Statistical Analyses

Welch’s t-test was used to compare haematological values in peripheral blood between the exposed and non-exposed groups.

We performed multiple regression analyses for the dose-rate dependence of peripheral blood and bone marrow cells. As explanatory variables, we chose internal dose-rate, external dose-rate, age, sex, season of capture and altitude of the capture site (adjusted by every 100 m). The regression models can be elaborated as follows:

Given a set of data {(Yi, agei, mature, sexi, seaseoni, altitudei), i = 1, …, n (serial number of individual)}, we assumed the regression model was specified as:

$$\begin{array}{lll}{Y}_{i} & = & \mu +\{{\beta }_{1}\cdot (1\,-\,{{\rm{m}}{\rm{a}}{\rm{t}}{\rm{u}}{\rm{r}}{\rm{e}}}_{i})+{\beta }_{2}\cdot {{\rm{m}}{\rm{a}}{\rm{t}}{\rm{u}}{\rm{r}}{\rm{e}}}_{i}\}\cdot {x}_{Ii}+\{{\beta }_{3}\cdot (1\,-\,{{\rm{m}}{\rm{a}}{\rm{t}}{\rm{u}}{\rm{r}}{\rm{e}}}_{i})+{\beta }_{4}\cdot {{\rm{m}}{\rm{a}}{\rm{t}}{\rm{u}}{\rm{r}}{\rm{e}}}_{i}\}\cdot {x}_{Ei}\\ & & +{\gamma }_{1}\cdot {{\rm{a}}{\rm{g}}{\rm{e}}}_{i}+{\gamma }_{2}\cdot {{\rm{s}}{\rm{e}}{\rm{x}}}_{i}+{\gamma }_{3}\cdot {{\rm{s}}{\rm{e}}{\rm{a}}{\rm{s}}{\rm{o}}{\rm{n}}}_{i}+{\gamma }_{4}\cdot {{\rm{a}}{\rm{l}}{\rm{t}}{\rm{i}}{\rm{t}}{\rm{u}}{\rm{d}}{\rm{e}}}_{i}+{\varepsilon }_{i},\,i=1,\,\ldots ,\,n,\end{array}$$

where Yi denotes the logarithmic transformed observed value of the i th sample, agei indicates age of “i” at capture, maturei defined as maturei = 1 if agei ≥ 5.0, or 0, if agei < 5.0, sexi denotes sex of “i” (1:male, 0:female), and seasoni is defined by seasoni = 1, if the “i” was captured in the period from April to September, or 0, if the “i” was captured in the period from October to March, altitudei denotes the sea level altitude of “i” at capture in 100 m units, εi’s denote error terms, consisting of measurement error and individual variation, which are realizations of independent random variables from a normal distribution with mean 0 and variance σ2. The parameters μ, β1, …, β4, γ1, …, γ4 are unknown regression coefficients to be estimated, which represent the intercept (μ), dose-rate effect factor by internal exposure in immature individuals (β1), dose-rate effect factor by internal exposure in mature individuals (β2), dose-rate effect factor by external exposure in immature individuals (β3), dose-rate effect factor by external exposure in mature individuals (β4), and effects of the confounding background covariates concerning age (γ1), sex (γ2), season (γ3), and altitude (γ4), respectively.

The least squares method was applied for estimating the unknown parameters.
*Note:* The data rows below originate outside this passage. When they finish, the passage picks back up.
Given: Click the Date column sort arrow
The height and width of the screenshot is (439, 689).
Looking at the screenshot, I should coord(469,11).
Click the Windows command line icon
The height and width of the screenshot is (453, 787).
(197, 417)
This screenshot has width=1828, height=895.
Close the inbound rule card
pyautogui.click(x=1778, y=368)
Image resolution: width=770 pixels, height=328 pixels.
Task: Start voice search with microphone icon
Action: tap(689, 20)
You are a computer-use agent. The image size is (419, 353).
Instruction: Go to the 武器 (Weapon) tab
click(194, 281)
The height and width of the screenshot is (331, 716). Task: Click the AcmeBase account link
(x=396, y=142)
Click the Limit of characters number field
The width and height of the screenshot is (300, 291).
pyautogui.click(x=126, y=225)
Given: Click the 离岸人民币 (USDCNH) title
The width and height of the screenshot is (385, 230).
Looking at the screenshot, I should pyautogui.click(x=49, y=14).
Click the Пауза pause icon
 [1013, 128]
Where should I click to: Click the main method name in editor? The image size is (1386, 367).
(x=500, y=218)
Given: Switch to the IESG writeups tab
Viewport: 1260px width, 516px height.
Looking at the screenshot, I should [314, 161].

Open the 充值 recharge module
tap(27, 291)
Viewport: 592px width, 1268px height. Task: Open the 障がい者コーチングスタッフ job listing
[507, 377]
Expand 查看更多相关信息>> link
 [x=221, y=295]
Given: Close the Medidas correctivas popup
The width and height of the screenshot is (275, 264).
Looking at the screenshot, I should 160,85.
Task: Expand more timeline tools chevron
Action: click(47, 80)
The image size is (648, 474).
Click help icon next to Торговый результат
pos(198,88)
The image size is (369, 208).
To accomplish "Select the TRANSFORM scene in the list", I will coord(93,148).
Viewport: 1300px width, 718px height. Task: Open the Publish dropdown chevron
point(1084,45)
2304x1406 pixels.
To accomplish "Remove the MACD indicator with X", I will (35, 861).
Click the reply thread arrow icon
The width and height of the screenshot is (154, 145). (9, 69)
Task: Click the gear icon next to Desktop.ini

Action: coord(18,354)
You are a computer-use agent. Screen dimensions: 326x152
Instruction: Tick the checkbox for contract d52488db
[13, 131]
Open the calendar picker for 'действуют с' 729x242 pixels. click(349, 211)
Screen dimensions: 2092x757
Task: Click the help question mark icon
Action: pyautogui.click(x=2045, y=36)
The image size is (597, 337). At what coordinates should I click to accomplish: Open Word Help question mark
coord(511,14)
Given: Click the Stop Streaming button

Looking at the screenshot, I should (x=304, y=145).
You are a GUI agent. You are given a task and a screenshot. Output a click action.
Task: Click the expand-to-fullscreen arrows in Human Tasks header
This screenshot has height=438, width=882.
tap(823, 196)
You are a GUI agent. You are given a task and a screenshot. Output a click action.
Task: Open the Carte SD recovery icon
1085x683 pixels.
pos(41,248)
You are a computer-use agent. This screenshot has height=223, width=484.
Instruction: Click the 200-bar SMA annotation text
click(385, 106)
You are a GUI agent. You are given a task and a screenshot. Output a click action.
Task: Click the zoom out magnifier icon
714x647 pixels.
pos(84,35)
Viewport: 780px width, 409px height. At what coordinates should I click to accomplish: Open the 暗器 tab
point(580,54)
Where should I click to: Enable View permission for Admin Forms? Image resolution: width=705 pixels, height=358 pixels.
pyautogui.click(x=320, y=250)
Since the number of samples (n) is small, based on AIC (Akaike’s Information Criterion)47, we optimized the model with selecting variables of confounding background factor candidates. The R software (ver. 3.4)48 was used for implementing statistical data analyses. Using the parallel method with the same explanatory variables to the analyses of peripheral blood cells, we also performed multiple regression analyses for dose-rate dependency of bone marrow cells. We set our significance level at <0.05 for all statistical procedures.